Fig. 1.

Production of SHP-2 transgenic mice. (A) DNA construct used to generate SHP-2 transgenic mice. A 5.8-kb regulatory sequence from the human dopamine β-hydroxylase gene (hDBH) drives expression of a 1.9-kb SHP-2 wild type or Cys→Ser mutant cDNA. rI, 171-bp segment spanning the first intron of rat insulin II gene; hGH, 799-bp portion of the human growth hormone gene. (B) The SHP-2 transgene detected by dot blot of mouse tail DNA with the hGH sequences or by genomic PCR using a primer pair corresponding to the SHP-2 cDNA and the hGH tag, respectively. (Left) 3/5 mice in a litter carry the transgene (lanes 1, 2, 5). (Right) 4/7 mice in a litter were identified as transgenic by genomic PCR (lanes 1, 4, 5, 7).

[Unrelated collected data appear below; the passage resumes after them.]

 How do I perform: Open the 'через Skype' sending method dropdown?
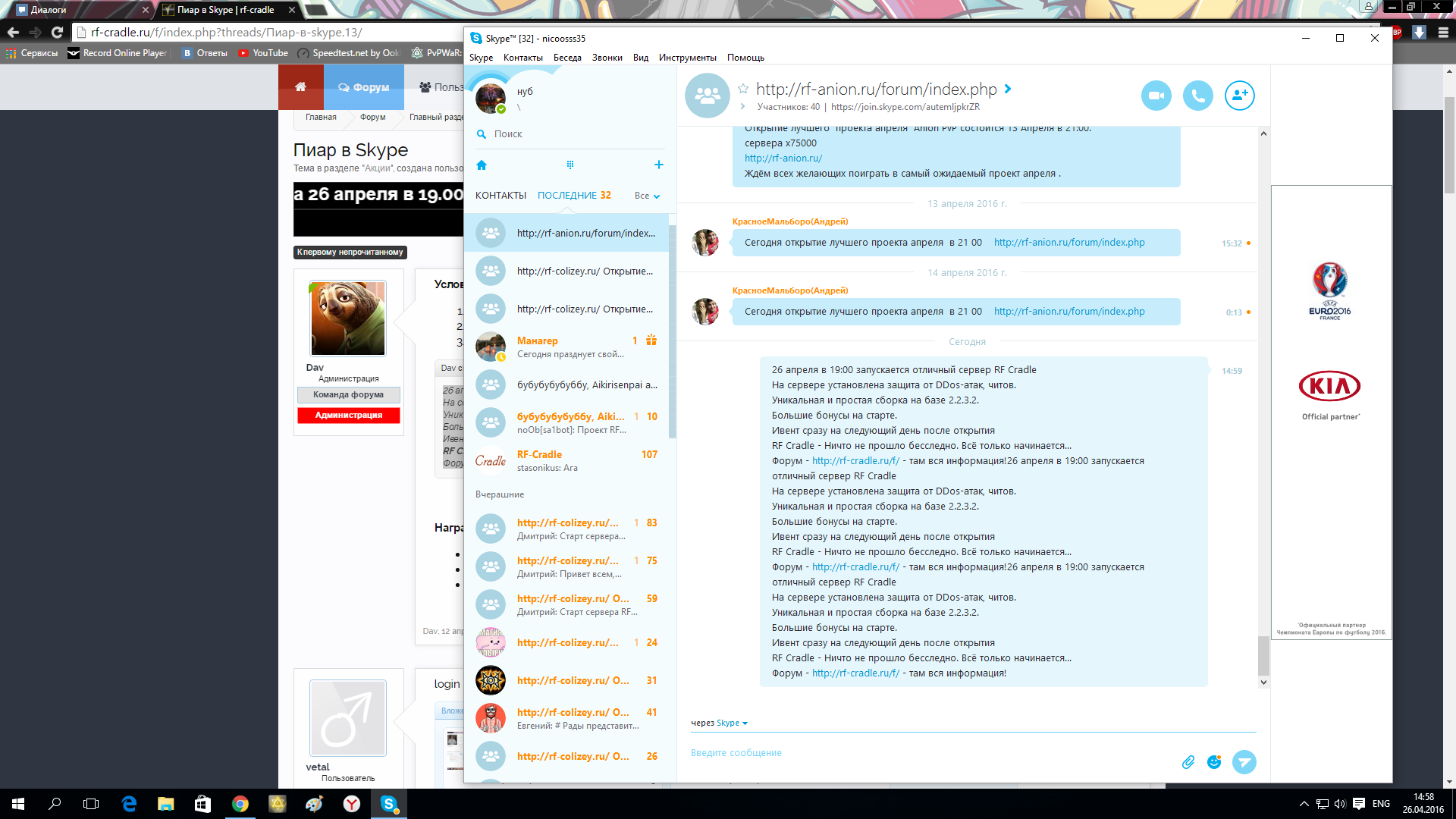coord(733,723)
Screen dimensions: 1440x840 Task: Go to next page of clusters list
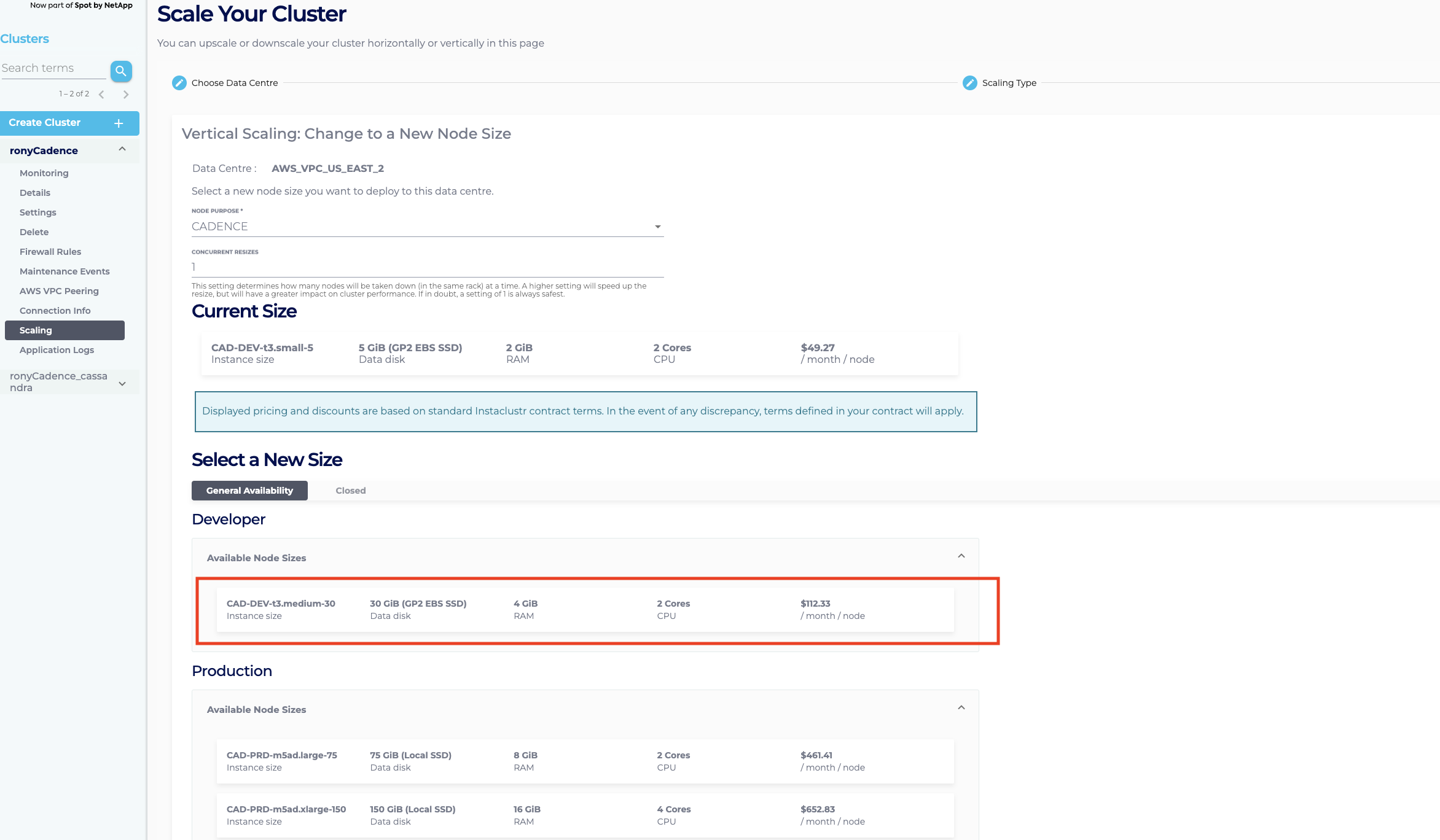126,95
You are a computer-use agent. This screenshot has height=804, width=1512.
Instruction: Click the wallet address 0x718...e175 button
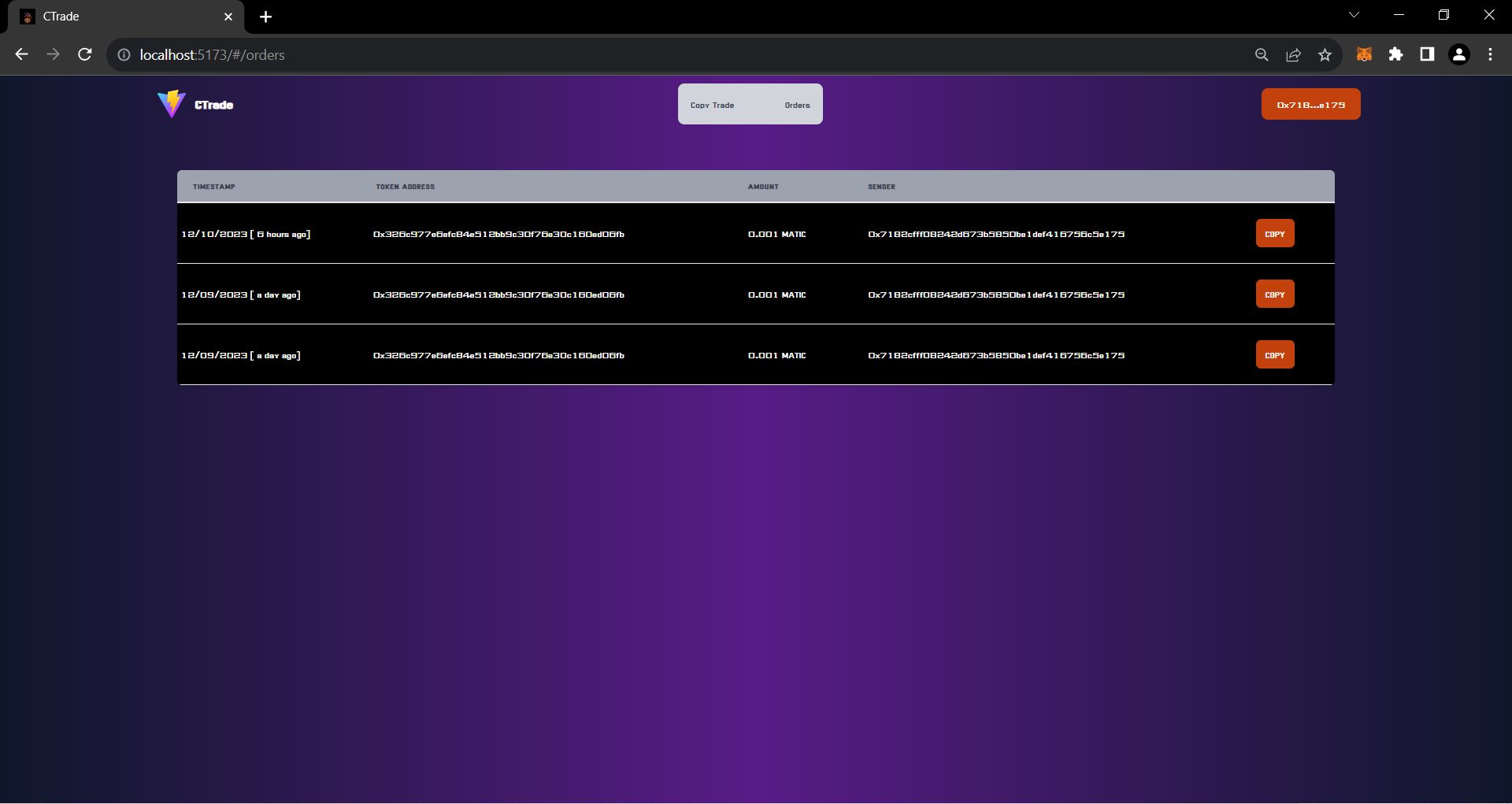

Lanes 3, 4 (left) and 2, 3, 6 (right) contain DNA from wt littermates. (C) SHP-2 protein is overexpressed in superior cervical ganglia (SCGs) from transgenic animals. (Left) 8 μg of protein from a pair of wt or DN SCGs was run on SDS PAGE and detected on a Western blot with anti-SHP-2 antibody. (Right) 5 μg of protein from a pair of wt or OX SCGs was run on SDS PAGE and detected on a Western blot with anti-SHP-2 antibody. After quantification of these bands, blots was reprobed with anti-neuron-specific enolase (NSE) for normalization. In each case, quantitative analysis showed that the transgenic ganglia had a SHP-2/NSE ratio of roughly 2.5. Quantification of blots (n ≥ 3 for each line), using both this normalization method and the slope method (see Materials and Methods) showed that SCGs from both DN and OX lines consistently contained 2-2.5 times normal levels of immunoreactive SHP-2.